Re: [PATCH] cgroup/cpuset: update parent subparts cpumask while holding css refcnt
From: Miaohe Lin
Date: Mon Jul 10 2023 - 22:52:10 EST
On 2023/7/10 23:40, Waiman Long wrote:
> On 7/10/23 11:11, Michal Koutný wrote:
>> Hello.
>>
>> On Sat, Jul 01, 2023 at 02:50:49PM +0800, Miaohe Lin <linmiaohe@xxxxxxxxxx> wrote:
>>> --- a/kernel/cgroup/cpuset.c
>>> +++ b/kernel/cgroup/cpuset.c
>>> @@ -1806,9 +1806,12 @@ static int update_cpumask(struct cpuset *cs, struct cpuset *trialcs,
>>> cpuset_for_each_child(cp, css, parent)
>>> if (is_partition_valid(cp) &&
>>> cpumask_intersects(trialcs->cpus_allowed, cp->cpus_allowed)) {
>>> + if (!css_tryget_online(&cp->css))
>>> + continue;
>>> rcu_read_unlock();
>>> update_parent_subparts_cpumask(cp, partcmd_invalidate, NULL, &tmp);
>>> rcu_read_lock();
>>> + css_put(&cp->css);
>> Apologies for a possibly noob question -- why is RCU read lock
>> temporarily dropped within the loop?
>> (Is it only because of callback_lock or cgroup_file_kn_lock (via
>> notify_partition_change()) on PREEMPT_RT?)
>>
>>
>>
>> [
>> OT question:
>> cpuset_for_each_child(cp, css, parent) (1)
>> if (is_partition_valid(cp) &&
>> cpumask_intersects(trialcs->cpus_allowed, cp->cpus_allowed)) {
>> if (!css_tryget_online(&cp->css))
>> continue;
>> rcu_read_unlock();
>> update_parent_subparts_cpumask(cp, partcmd_invalidate, NULL, &tmp);
>> ...
>> update_tasks_cpumask(cp->parent)
>> ...
>> css_task_iter_start(&cp->parent->css, 0, &it); (2)
>> ...
>> rcu_read_lock();
>> css_put(&cp->css);
>> }
>>
>> May this touch each task same number of times as its depth within
>> herarchy?
>
> I believe the primary reason is because update_parent_subparts_cpumask() can potential run for quite a while. So we don't want to hold the rcu_read_lock for too long. There may also be a potential that schedule() may be called.
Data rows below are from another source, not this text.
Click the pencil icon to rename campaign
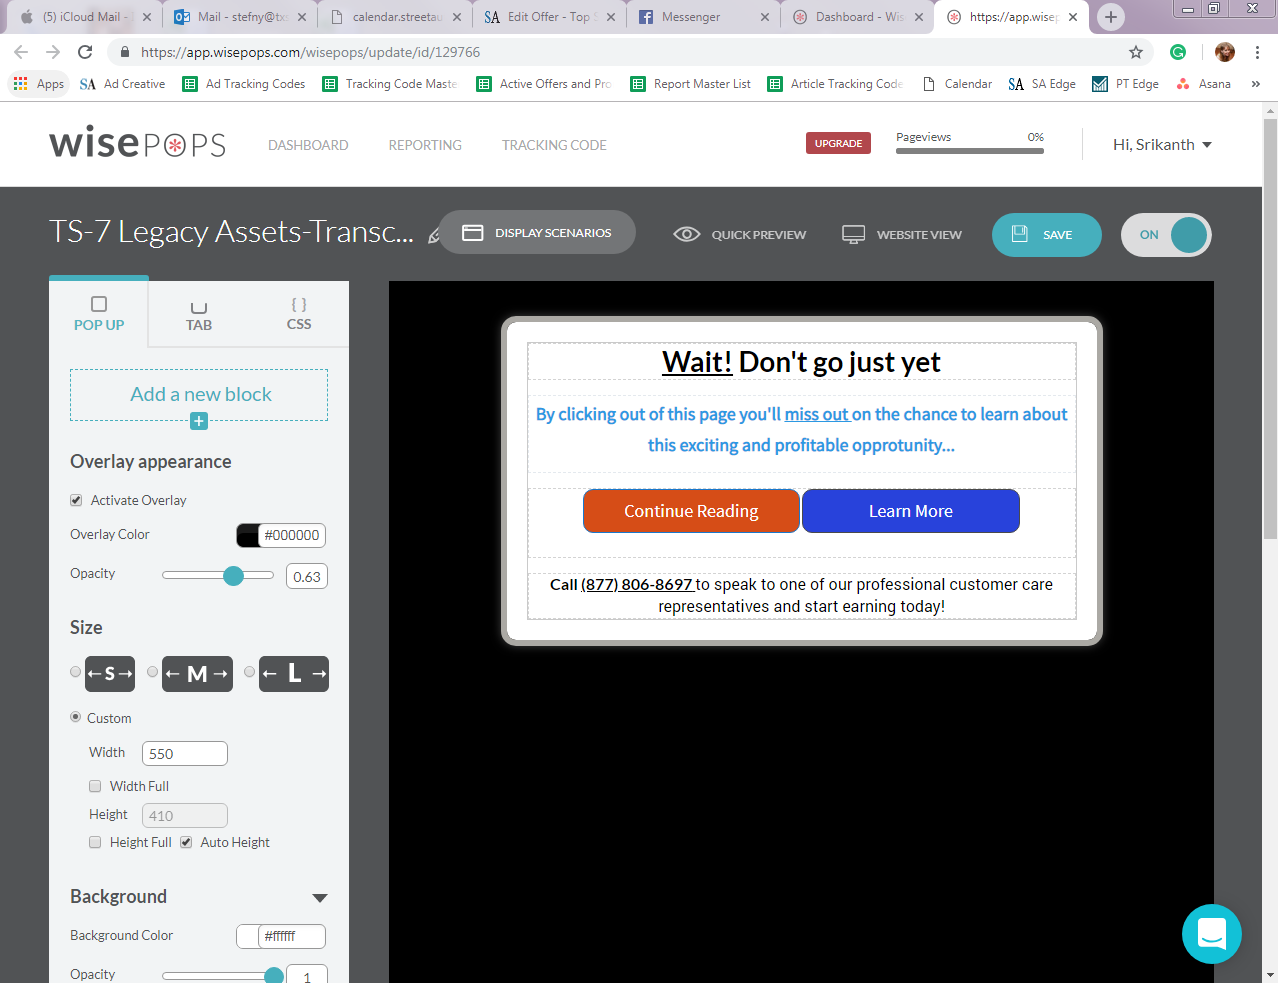1278x983 pixels. pyautogui.click(x=433, y=236)
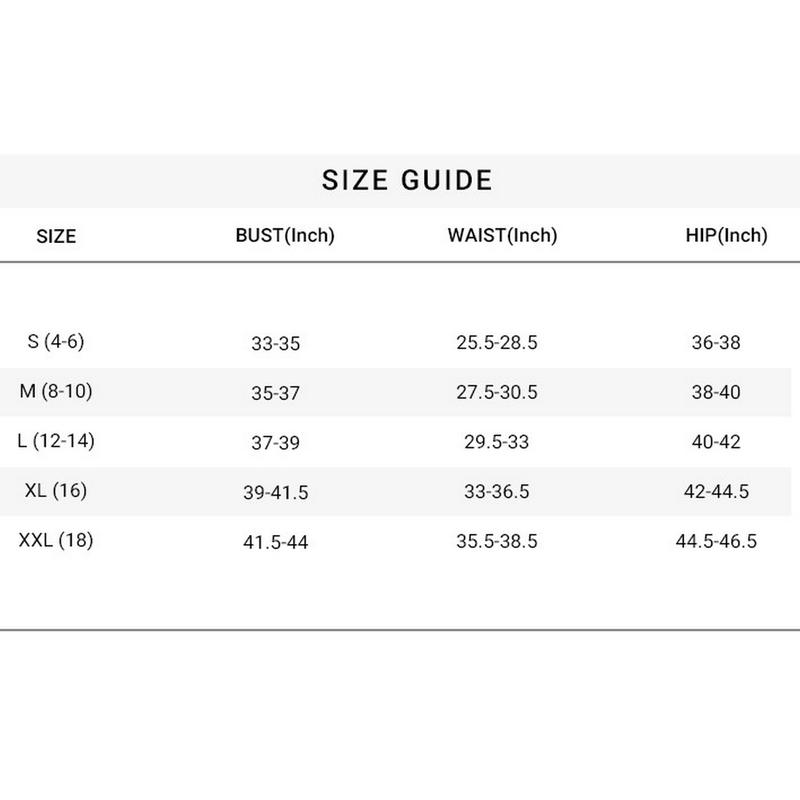This screenshot has height=800, width=800.
Task: Select waist value 33-36.5
Action: point(497,492)
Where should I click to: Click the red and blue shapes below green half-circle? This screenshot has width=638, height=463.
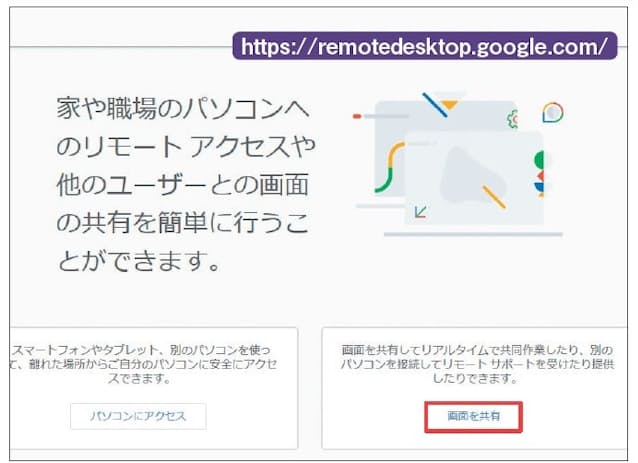click(x=540, y=182)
IMHO, the reason should be as same as the below commit:
commit 2bdfd2825c9662463371e6691b1a794e97fa36b4
Author: Waiman Long <longman@xxxxxxxxxx>
Date: Wed Feb 2 22:31:03 2022 -0500
cgroup/cpuset: Fix "suspicious RCU usage" lockdep warning
It was found that a "suspicious RCU usage" lockdep warning was issued
with the rcu_read_lock() call in update_sibling_cpumasks(). It is
because the update_cpumasks_hier() function may sleep. So we have
to release the RCU lock, call update_cpumasks_hier() and reacquire
it afterward.
Also add a percpu_rwsem_assert_held() in update_sibling_cpumasks()
instead of stating that in the comment.
Thanks both.